De Afdeling overweegt voorts dat aan het door [appellant] gestelde en in het gemeentelijke beleid erkende belang om in verband met toezicht bij het paardenbedrijf een eigen bedrijfswoning te kunnen bouwen, geen overwegende betekenis toegekend behoefde te worden. Hiertoe neemt de Afdeling in aanmerking dat niet aannemelijk is geworden dat de bestaande en toegelaten woning Heideweg 1 niet (tevens) ten dienste van het paardenbedrijf kan worden aangewend. Ook het betoog van [appellant] dat het feit dat op het perceel Heideweg 3 al een bedrijfswoning aanwezig is pleit voor inwilliging van het verzoek, kan niet gevolgd worden, nu ter zitting is komen vast te staan dat deze woning illegaal is gebouwd en in gebruik is genomen en dat gebruik alweer enige tijd geleden is gestaakt.

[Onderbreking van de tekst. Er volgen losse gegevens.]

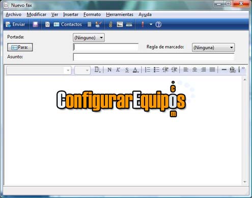Click the red exclamation priority icon
252x198 pixels.
tap(143, 24)
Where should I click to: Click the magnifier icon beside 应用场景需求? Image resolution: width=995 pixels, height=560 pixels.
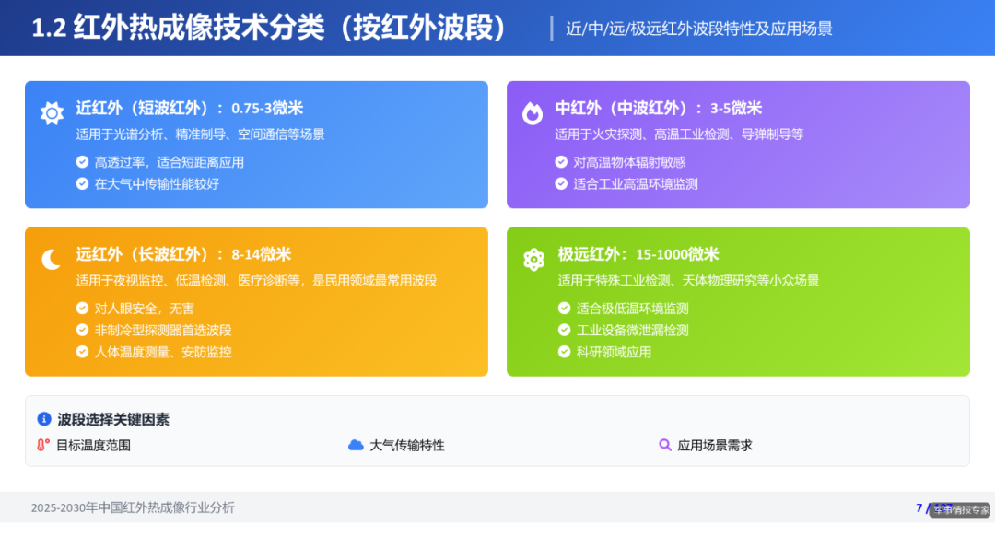point(665,445)
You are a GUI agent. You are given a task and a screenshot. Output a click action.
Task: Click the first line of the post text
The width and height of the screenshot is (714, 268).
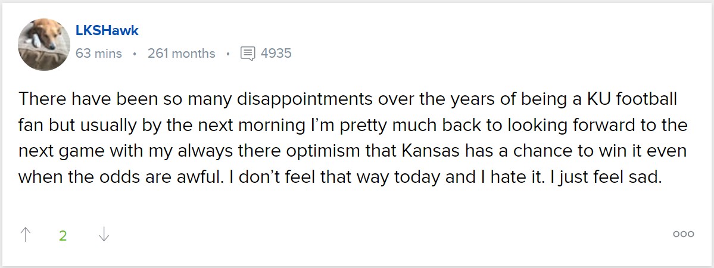pyautogui.click(x=351, y=98)
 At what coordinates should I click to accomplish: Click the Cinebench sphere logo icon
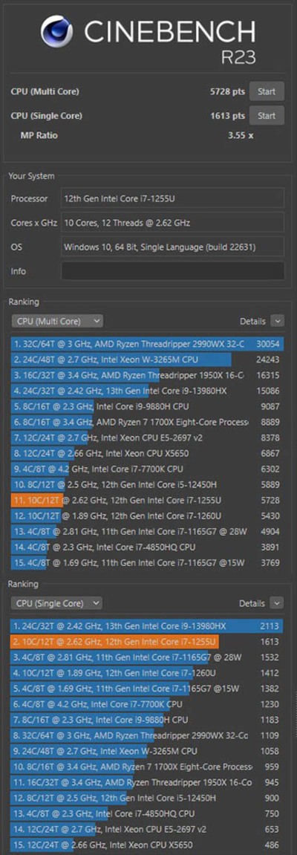click(56, 31)
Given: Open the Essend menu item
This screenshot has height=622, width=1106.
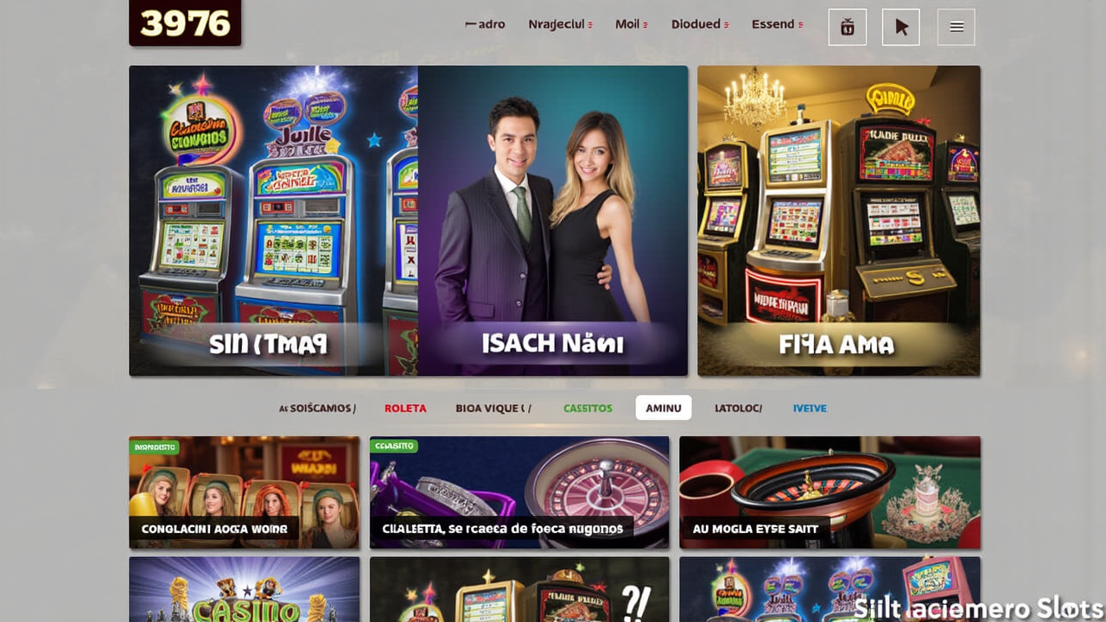Looking at the screenshot, I should point(778,24).
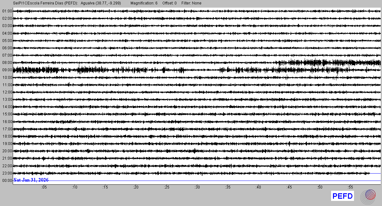Screen dimensions: 382x206
Task: Click the blue PEFD station badge
Action: 342,196
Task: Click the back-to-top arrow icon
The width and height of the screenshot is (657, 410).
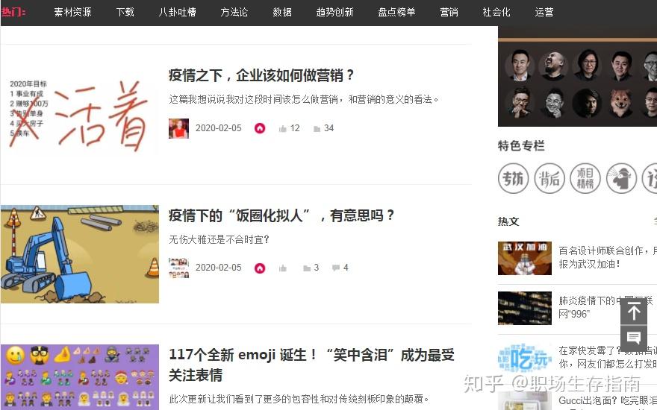Action: pos(634,312)
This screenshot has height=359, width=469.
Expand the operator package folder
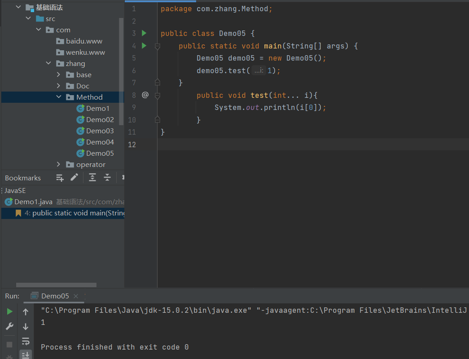point(59,165)
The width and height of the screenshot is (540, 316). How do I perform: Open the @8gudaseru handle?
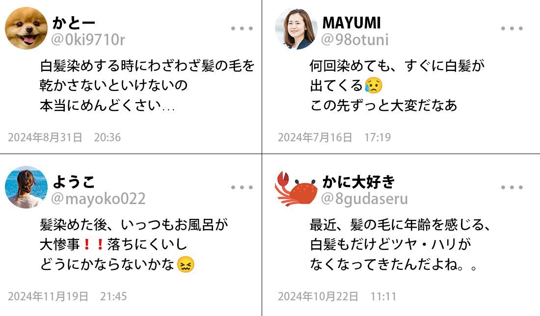pos(364,199)
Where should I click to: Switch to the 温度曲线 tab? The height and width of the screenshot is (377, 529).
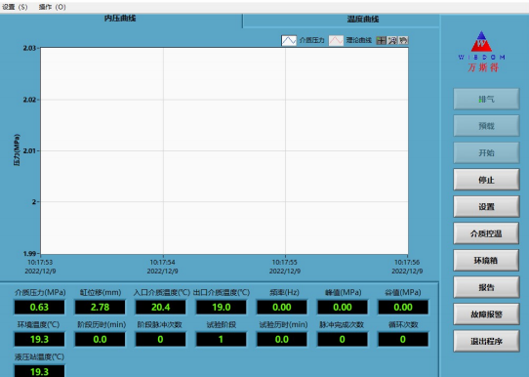pyautogui.click(x=363, y=20)
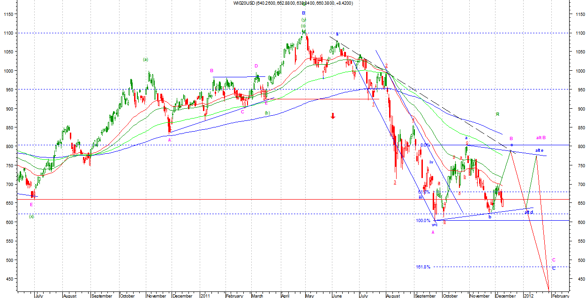Viewport: 586px width, 298px height.
Task: Click the green (a) wave label
Action: pos(145,60)
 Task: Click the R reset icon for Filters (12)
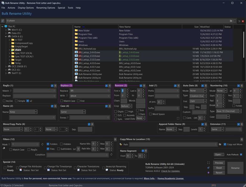point(115,139)
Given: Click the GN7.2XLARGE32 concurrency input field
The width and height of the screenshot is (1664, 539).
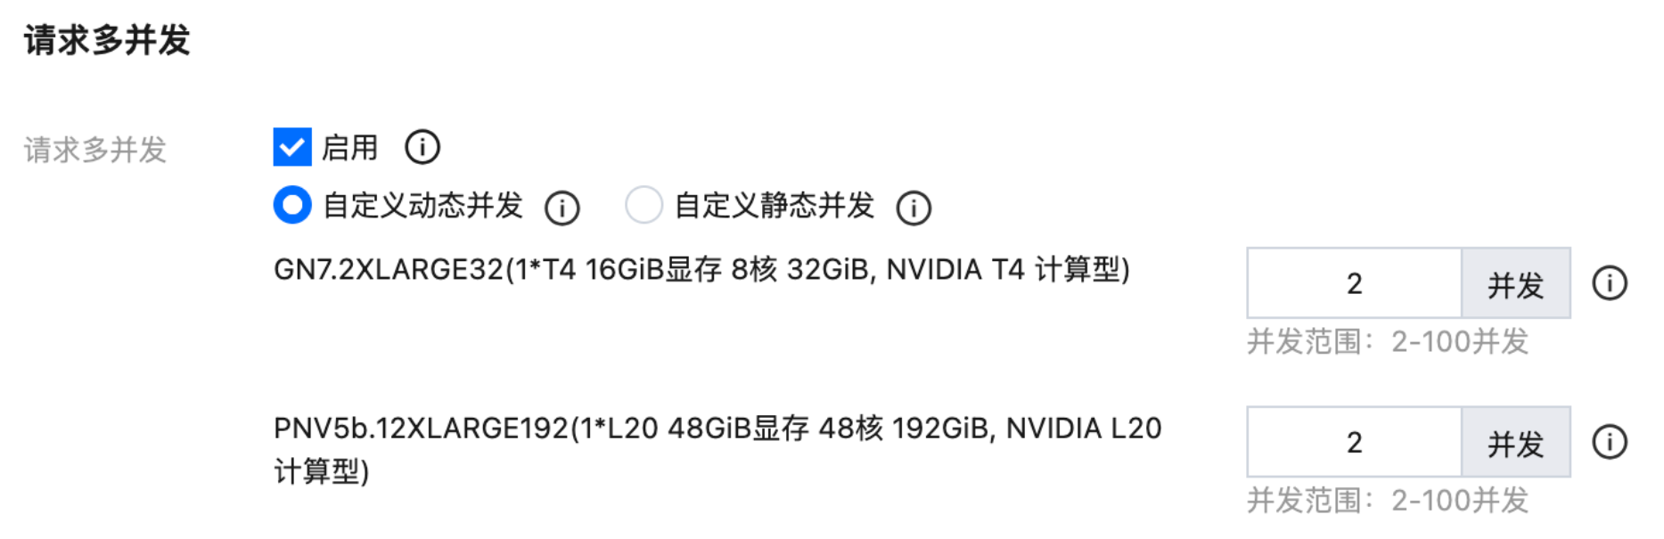Looking at the screenshot, I should tap(1354, 283).
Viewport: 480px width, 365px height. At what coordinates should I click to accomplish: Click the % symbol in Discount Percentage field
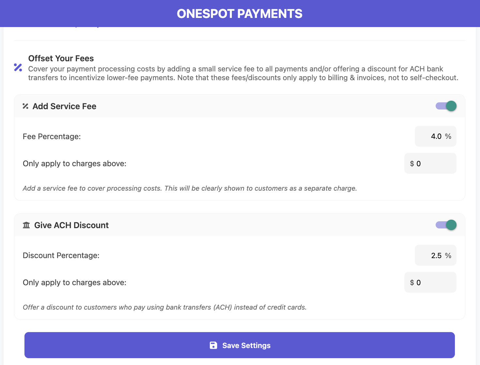(x=448, y=256)

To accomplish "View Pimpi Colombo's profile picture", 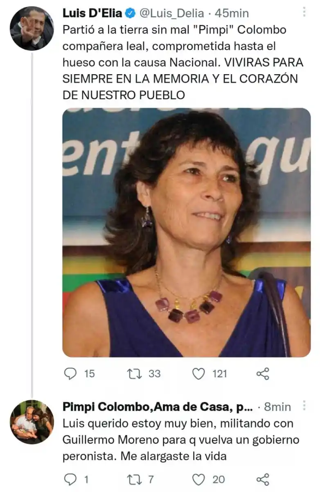I will click(x=31, y=419).
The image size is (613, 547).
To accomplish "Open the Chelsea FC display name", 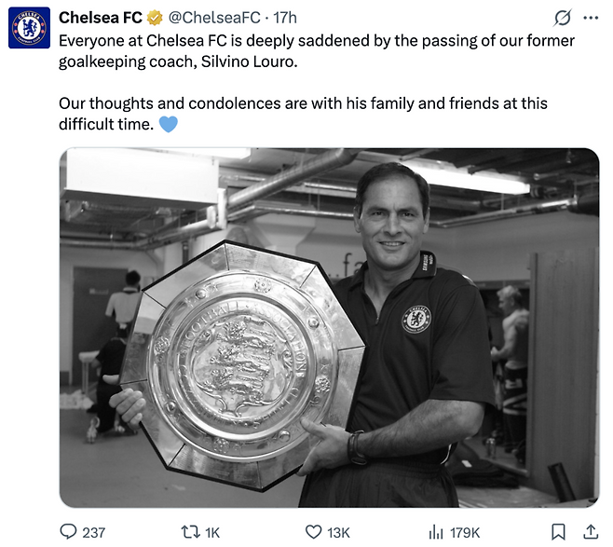I will coord(101,18).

Gelet op het bovenstaande ziet de Afdeling geen grond voor het oordeel dat de raad bij afweging van de betrokken belangen niet in redelijkheid het verzoek om planherziening heeft kunnen afwijzen.
Nu dit besluit door de overweging dat meergenoemd beleid zich tegen de planherziening verzet zelfstandig gedragen kan worden, behoeft de tevens daaraan ten grondslag gelegde en door [appellant] bestreden overweging dat die herziening zou leiden tot een conflictsituatie vanwege geurhinder, geen beoordeling meer.
De conclusie is dat hetgeen [appellant] heeft aangevoerd geen aanleiding geeft voor het oordeel dat het bestreden besluit is genomen in strijd met het recht. Het beroep is ongegrond.
2.4.1. Voor een proceskostenveroordeling bestaat geen aanleiding.
De Afdeling bestuursrechtspraak van de Raad van State
Recht doende in naam der Koningin:
I. verklaart het beroep niet-ontvankelijk voor zover het is gericht tegen het niet tijdig nemen van een besluit door de raad van de gemeente Barneveld op de aanvraag van [appellant] om het bestemmingsplan "Buitengebied 2000" te herzien voor de percelen Heideweg 1, 3 en 5 te Stroe;
II. verklaart het beroep voor zover het is gericht tegen het besluit van 30 maart 2010 ongegrond.
Aldus vastgesteld door mr. P.J.J. van Buuren, voorzitter, en mr. G.N. Roes en drs. W.J. Deetman, leden, in tegenwoordigheid van mr. A.P. de Rooy, ambtenaar van staat.